— Dataset content —

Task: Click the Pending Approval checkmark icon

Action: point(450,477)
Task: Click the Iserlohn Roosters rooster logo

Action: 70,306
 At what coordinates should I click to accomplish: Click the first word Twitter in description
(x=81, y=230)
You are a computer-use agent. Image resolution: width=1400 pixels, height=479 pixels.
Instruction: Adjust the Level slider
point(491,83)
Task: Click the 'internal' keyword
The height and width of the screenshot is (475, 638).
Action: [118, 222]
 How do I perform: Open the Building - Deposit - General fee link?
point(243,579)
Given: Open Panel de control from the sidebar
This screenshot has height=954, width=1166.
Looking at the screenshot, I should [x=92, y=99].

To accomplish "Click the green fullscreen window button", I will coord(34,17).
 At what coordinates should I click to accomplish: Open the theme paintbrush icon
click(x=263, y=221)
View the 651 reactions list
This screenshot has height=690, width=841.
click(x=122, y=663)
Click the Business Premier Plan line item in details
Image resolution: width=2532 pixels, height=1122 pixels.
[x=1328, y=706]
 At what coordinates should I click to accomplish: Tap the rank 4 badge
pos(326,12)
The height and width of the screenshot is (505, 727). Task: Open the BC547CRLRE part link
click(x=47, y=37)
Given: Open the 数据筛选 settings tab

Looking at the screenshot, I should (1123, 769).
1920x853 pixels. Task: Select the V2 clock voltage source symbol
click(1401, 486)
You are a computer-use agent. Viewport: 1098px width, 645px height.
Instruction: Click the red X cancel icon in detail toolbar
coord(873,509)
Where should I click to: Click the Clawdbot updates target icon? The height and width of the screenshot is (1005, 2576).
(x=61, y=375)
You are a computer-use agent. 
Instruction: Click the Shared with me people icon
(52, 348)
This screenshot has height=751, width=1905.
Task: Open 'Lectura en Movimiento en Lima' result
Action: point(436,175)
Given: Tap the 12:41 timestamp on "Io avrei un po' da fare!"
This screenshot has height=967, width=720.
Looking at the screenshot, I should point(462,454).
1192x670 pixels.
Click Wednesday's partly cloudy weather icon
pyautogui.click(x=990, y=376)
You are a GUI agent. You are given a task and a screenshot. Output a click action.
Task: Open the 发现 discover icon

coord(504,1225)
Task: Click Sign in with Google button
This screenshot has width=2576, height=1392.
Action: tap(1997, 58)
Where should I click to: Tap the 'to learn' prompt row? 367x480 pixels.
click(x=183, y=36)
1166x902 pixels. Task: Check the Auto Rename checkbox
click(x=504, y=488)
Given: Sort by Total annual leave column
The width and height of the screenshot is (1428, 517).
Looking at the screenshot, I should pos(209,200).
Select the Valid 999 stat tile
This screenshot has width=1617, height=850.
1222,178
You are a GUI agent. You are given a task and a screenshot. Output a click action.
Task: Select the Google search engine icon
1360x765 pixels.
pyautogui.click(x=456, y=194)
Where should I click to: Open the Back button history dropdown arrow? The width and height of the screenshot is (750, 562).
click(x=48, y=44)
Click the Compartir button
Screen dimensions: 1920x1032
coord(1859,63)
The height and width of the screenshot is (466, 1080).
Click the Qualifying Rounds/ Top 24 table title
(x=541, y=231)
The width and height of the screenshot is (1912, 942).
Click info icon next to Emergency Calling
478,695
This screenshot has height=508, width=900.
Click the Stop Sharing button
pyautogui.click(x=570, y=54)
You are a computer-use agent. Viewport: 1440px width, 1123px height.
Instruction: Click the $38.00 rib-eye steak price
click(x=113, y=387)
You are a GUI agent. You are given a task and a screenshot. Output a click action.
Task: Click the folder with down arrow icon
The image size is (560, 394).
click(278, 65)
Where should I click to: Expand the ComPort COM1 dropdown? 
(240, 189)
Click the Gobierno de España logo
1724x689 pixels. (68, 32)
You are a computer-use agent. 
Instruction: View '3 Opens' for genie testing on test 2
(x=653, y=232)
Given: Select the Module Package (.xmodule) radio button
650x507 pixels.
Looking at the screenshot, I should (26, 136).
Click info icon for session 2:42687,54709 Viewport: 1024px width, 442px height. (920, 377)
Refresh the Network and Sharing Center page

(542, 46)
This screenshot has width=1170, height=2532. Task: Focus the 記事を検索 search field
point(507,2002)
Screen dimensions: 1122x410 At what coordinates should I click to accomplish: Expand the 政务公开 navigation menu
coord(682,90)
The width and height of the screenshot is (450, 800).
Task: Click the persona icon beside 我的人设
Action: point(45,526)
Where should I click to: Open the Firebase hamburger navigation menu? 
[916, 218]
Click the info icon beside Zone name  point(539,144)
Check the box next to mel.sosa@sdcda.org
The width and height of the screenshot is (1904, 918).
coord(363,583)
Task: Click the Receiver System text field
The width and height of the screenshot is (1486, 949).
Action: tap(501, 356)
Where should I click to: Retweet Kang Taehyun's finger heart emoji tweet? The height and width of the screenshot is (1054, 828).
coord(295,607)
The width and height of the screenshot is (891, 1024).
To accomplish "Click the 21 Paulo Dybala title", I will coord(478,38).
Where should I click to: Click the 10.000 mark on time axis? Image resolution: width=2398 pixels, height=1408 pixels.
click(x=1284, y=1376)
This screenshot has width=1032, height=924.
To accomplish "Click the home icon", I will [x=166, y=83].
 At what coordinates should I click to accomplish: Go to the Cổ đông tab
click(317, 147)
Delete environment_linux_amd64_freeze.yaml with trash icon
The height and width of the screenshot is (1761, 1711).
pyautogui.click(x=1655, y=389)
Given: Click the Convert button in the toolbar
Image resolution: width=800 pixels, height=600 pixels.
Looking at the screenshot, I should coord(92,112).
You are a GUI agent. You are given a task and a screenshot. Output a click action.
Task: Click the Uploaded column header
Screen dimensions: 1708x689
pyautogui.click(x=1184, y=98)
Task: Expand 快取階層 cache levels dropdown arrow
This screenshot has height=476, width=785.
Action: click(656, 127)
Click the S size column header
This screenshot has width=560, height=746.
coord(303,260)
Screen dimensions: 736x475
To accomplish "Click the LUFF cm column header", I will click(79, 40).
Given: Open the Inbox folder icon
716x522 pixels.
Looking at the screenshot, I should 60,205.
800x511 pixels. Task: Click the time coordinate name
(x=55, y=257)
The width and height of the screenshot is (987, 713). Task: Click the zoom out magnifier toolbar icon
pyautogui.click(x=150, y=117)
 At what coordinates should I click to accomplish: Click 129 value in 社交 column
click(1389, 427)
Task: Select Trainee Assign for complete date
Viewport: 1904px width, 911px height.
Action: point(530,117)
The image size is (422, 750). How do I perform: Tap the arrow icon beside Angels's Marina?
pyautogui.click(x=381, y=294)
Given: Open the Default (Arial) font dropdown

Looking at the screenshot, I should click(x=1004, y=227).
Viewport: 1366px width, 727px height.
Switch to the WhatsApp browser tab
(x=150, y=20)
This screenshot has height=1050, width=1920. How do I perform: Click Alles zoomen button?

— Stated task —
Copy the whole listing above line for line, keeping every character unchanged.

— Exercise solution —
Task: Click the Pending Approval checkmark icon

Action: point(450,477)
Task: Click the Iserlohn Roosters rooster logo

Action: 70,306
 At what coordinates should I click to accomplish: Click the first word Twitter in description
(x=81, y=230)
You are a computer-use agent. Image resolution: width=1400 pixels, height=479 pixels.
Instruction: Adjust the Level slider
point(491,83)
Task: Click the 'internal' keyword
The height and width of the screenshot is (475, 638).
Action: [118, 222]
 How do I perform: Open the Building - Deposit - General fee link?
point(243,579)
Given: Open Panel de control from the sidebar
This screenshot has height=954, width=1166.
Looking at the screenshot, I should [x=92, y=99].

To accomplish "Click the green fullscreen window button", I will coord(34,17).
 At what coordinates should I click to accomplish: Open the theme paintbrush icon
click(x=263, y=221)
View the 651 reactions list
This screenshot has height=690, width=841.
click(x=122, y=663)
Click the Business Premier Plan line item in details
Image resolution: width=2532 pixels, height=1122 pixels.
[x=1328, y=706]
 At what coordinates should I click to accomplish: Tap the rank 4 badge
pos(326,12)
The height and width of the screenshot is (505, 727). Task: Open the BC547CRLRE part link
click(x=47, y=37)
Given: Open the 数据筛选 settings tab

Looking at the screenshot, I should (1123, 769).
1920x853 pixels. Task: Select the V2 clock voltage source symbol
click(1401, 486)
You are a computer-use agent. Viewport: 1098px width, 645px height.
Instruction: Click the red X cancel icon in detail toolbar
coord(873,509)
Where should I click to: Click the Clawdbot updates target icon? The height and width of the screenshot is (1005, 2576).
(x=61, y=375)
You are a computer-use agent. 
Instruction: Click the Shared with me people icon
(52, 348)
This screenshot has height=751, width=1905.
Task: Open 'Lectura en Movimiento en Lima' result
Action: point(436,175)
Given: Tap the 12:41 timestamp on "Io avrei un po' da fare!"
This screenshot has height=967, width=720.
Looking at the screenshot, I should point(462,454).
1192x670 pixels.
Click Wednesday's partly cloudy weather icon
pyautogui.click(x=990, y=376)
You are a GUI agent. You are given a task and a screenshot. Output a click action.
Task: Open the 发现 discover icon

coord(504,1225)
Task: Click Sign in with Google button
This screenshot has width=2576, height=1392.
Action: tap(1997, 58)
Where should I click to: Tap the 'to learn' prompt row? 367x480 pixels.
click(x=183, y=36)
1166x902 pixels. Task: Check the Auto Rename checkbox
click(x=504, y=488)
Given: Sort by Total annual leave column
The width and height of the screenshot is (1428, 517).
Looking at the screenshot, I should pos(209,200).
Select the Valid 999 stat tile
This screenshot has width=1617, height=850.
1222,178
You are a GUI agent. You are given a task and a screenshot. Output a click action.
Task: Select the Google search engine icon
1360x765 pixels.
pyautogui.click(x=456, y=194)
Where should I click to: Open the Back button history dropdown arrow? The width and height of the screenshot is (750, 562).
click(x=48, y=44)
Click the Compartir button
Screen dimensions: 1920x1032
coord(1859,63)
The height and width of the screenshot is (466, 1080).
Click the Qualifying Rounds/ Top 24 table title
(x=541, y=231)
The width and height of the screenshot is (1912, 942).
Click info icon next to Emergency Calling
478,695
This screenshot has height=508, width=900.
Click the Stop Sharing button
pyautogui.click(x=570, y=54)
You are a computer-use agent. Viewport: 1440px width, 1123px height.
Instruction: Click the $38.00 rib-eye steak price
click(x=113, y=387)
You are a GUI agent. You are given a task and a screenshot. Output a click action.
Task: Click the folder with down arrow icon
The image size is (560, 394).
click(278, 65)
Where should I click to: Expand the ComPort COM1 dropdown? 
(240, 189)
Click the Gobierno de España logo
1724x689 pixels. (68, 32)
You are a computer-use agent. 
Instruction: View '3 Opens' for genie testing on test 2
(x=653, y=232)
Given: Select the Module Package (.xmodule) radio button
650x507 pixels.
Looking at the screenshot, I should (26, 136).
Click info icon for session 2:42687,54709 Viewport: 1024px width, 442px height. (920, 377)
Refresh the Network and Sharing Center page

(542, 46)
This screenshot has width=1170, height=2532. Task: Focus the 記事を検索 search field
point(507,2002)
Screen dimensions: 1122x410 At what coordinates should I click to accomplish: Expand the 政务公开 navigation menu
coord(682,90)
The width and height of the screenshot is (450, 800).
Task: Click the persona icon beside 我的人设
Action: point(45,526)
Where should I click to: Open the Firebase hamburger navigation menu? 
[916, 218]
Click the info icon beside Zone name  point(539,144)
Check the box next to mel.sosa@sdcda.org
The width and height of the screenshot is (1904, 918).
coord(363,583)
Task: Click the Receiver System text field
The width and height of the screenshot is (1486, 949).
Action: tap(501, 356)
Where should I click to: Retweet Kang Taehyun's finger heart emoji tweet? The height and width of the screenshot is (1054, 828).
coord(295,607)
The width and height of the screenshot is (891, 1024).
To accomplish "Click the 21 Paulo Dybala title", I will coord(478,38).
Where should I click to: Click the 10.000 mark on time axis? Image resolution: width=2398 pixels, height=1408 pixels.
click(x=1284, y=1376)
This screenshot has width=1032, height=924.
To accomplish "Click the home icon", I will [x=166, y=83].
 At what coordinates should I click to accomplish: Go to the Cổ đông tab
click(317, 147)
Delete environment_linux_amd64_freeze.yaml with trash icon
The height and width of the screenshot is (1761, 1711).
pyautogui.click(x=1655, y=389)
Given: Click the Convert button in the toolbar
Image resolution: width=800 pixels, height=600 pixels.
Looking at the screenshot, I should coord(92,112).
You are a GUI agent. You are given a task and a screenshot. Output a click action.
Task: Click the Uploaded column header
Screen dimensions: 1708x689
pyautogui.click(x=1184, y=98)
Task: Expand 快取階層 cache levels dropdown arrow
This screenshot has height=476, width=785.
Action: click(656, 127)
Click the S size column header
This screenshot has width=560, height=746.
coord(303,260)
Screen dimensions: 736x475
To accomplish "Click the LUFF cm column header", I will click(79, 40).
Given: Open the Inbox folder icon
716x522 pixels.
Looking at the screenshot, I should 60,205.
800x511 pixels. Task: Click the time coordinate name
(x=55, y=257)
The width and height of the screenshot is (987, 713). Task: Click the zoom out magnifier toolbar icon
pyautogui.click(x=150, y=117)
 At what coordinates should I click to accomplish: Click 129 value in 社交 column
click(1389, 427)
Task: Select Trainee Assign for complete date
Viewport: 1904px width, 911px height.
Action: point(530,117)
The image size is (422, 750). How do I perform: Tap the arrow icon beside Angels's Marina?
pyautogui.click(x=381, y=294)
Given: Open the Default (Arial) font dropdown

Looking at the screenshot, I should click(x=1004, y=227).
Viewport: 1366px width, 727px height.
Switch to the WhatsApp browser tab
(x=150, y=20)
This screenshot has height=1050, width=1920. How do I perform: Click Alles zoomen button?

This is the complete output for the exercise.